Mental Health

According to the International Rescue Committee (IRC), Iraqi refugees arrive in the United States with more emotional and mental health issues than many other refugee groups, and the IRC has documented a high prevalence of depression, anxiety, and post-traumatic stress disorder (PTSD) among recently arrived Iraqis 30. In a 2012  CDC survey of Iraqi refugees who had lived in the United States 8-36 months, 50% of participants reported anxiety, 49% depression, and 31% a need for further assessment for PTSD 8. This finding is consistent with data collected on Iraqis in their host countries. In Syria, 89.5% of interviewed Iraqi refugees reported depression, 81.6% anxiety, and 67.6% PTSD 6. Reasons reported for mental health issues among Iraqis in Syria included air bombardments, shelling, or rocket attacks (77%); witnessing a shooting (80%); interrogation or harassment by militias (68%); and knowing someone close to them who had been killed (75%) 6.
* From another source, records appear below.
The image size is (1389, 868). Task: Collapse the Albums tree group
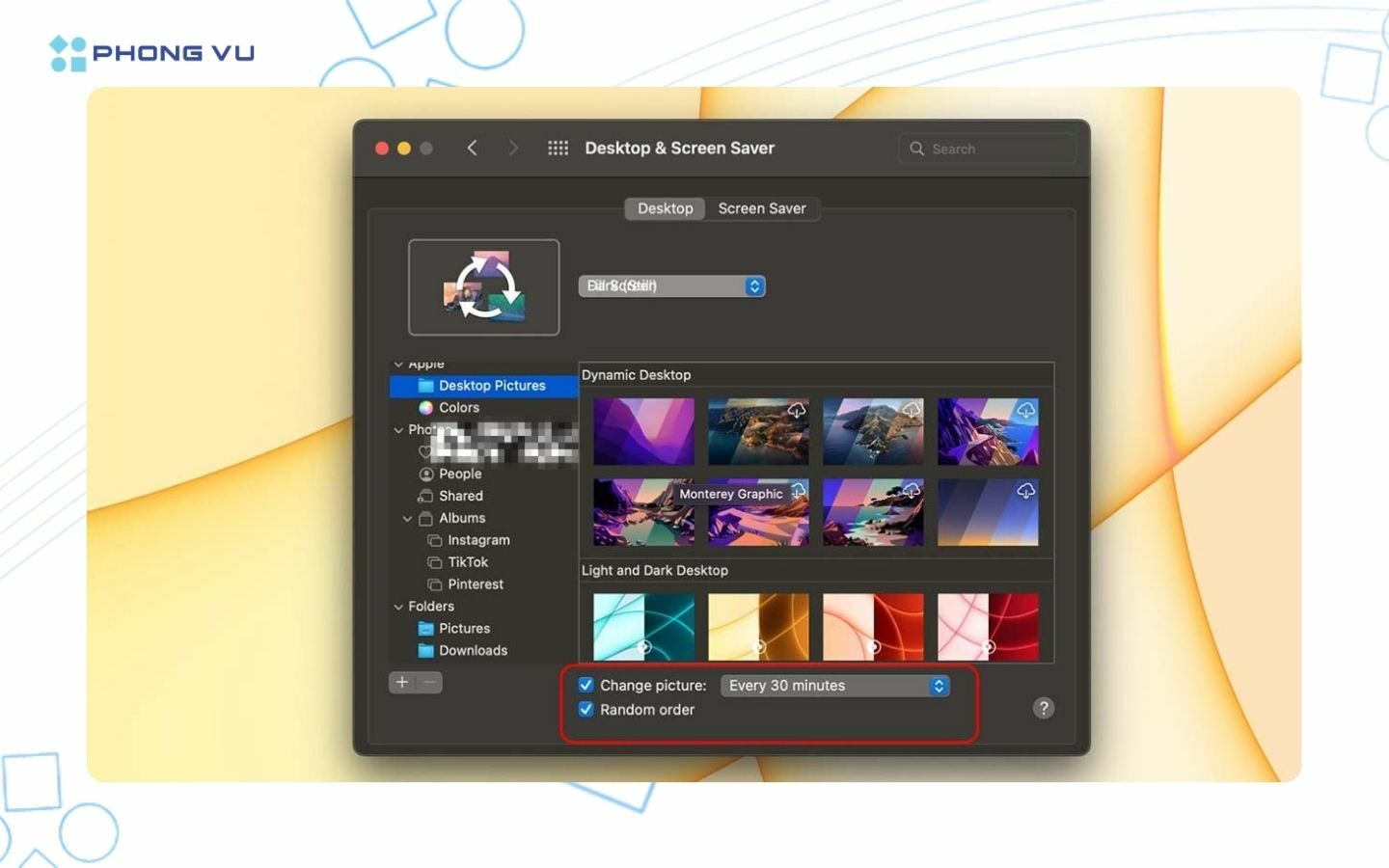coord(407,518)
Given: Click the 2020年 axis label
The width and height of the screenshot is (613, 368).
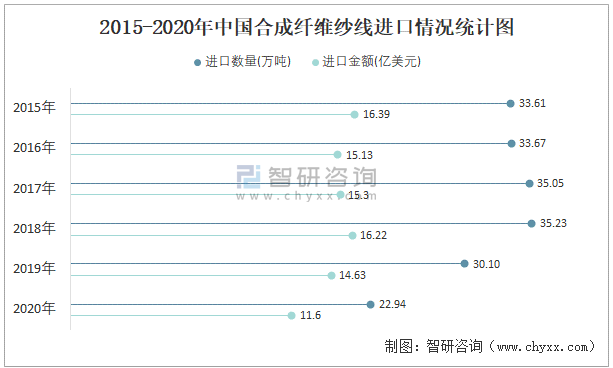Looking at the screenshot, I should point(34,309).
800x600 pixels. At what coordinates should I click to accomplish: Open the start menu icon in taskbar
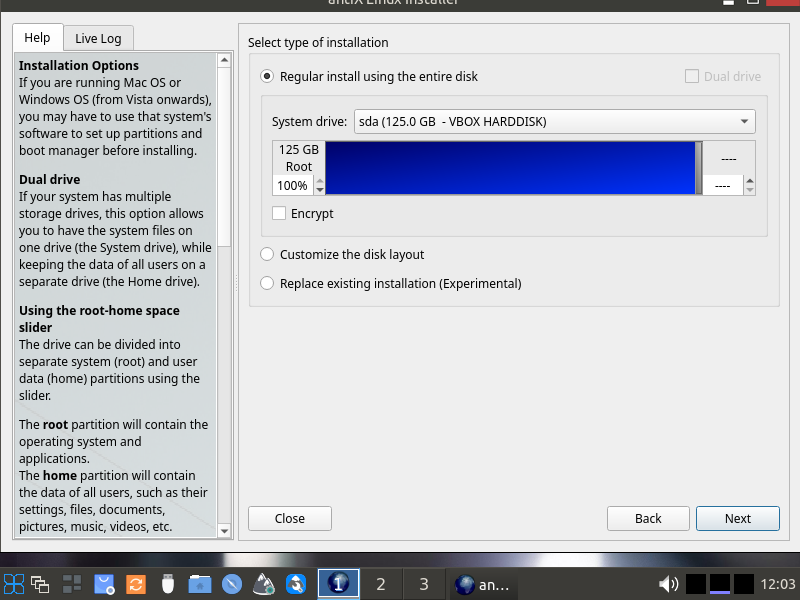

A 2009 study estimated the lifetime prevalence of any mental disorder at 18.8% for Iraqi adults 34. Anxiety disorders were the most common (13.8%) class of disorders in the cohort studied, and major depressive disorder (MDD) was the most common (7.2%) single disorder 34. Iraqi refugees are aware of their psychological disturbances and describe their feelings of anxiety and depression in terms such as “Dayij” (uncomfortable), “Ka’aba” (melancholia), “al Zillah” (humiliation), “Kalak” (anxiety), “Inziaaj” (uneasiness), “Ihbat” (frustration), “Khawf” (fears), “Daghet” (pressure), “Ta’ab” (tiredness), “Sadma” (shocked), “Insilakh” (uprooting), and “Hasbiya Allah wa ni’ma l wakil” and “Allah y’in”, which both refer to the hope in God’s assistance to face trouble and injustice 17. Iraqi refugees may not seek mental health care due to cultural stigmatization of mental health patients; lack of access to mental health services in countries of asylum (especially Jordan); and lack of outreach and education about mental health issues 17. Iraqi refugees may manifest mental health problems as physical symptoms, such as headaches, backaches, body aches, or gastrointestinal problems with no physical underlying reasons.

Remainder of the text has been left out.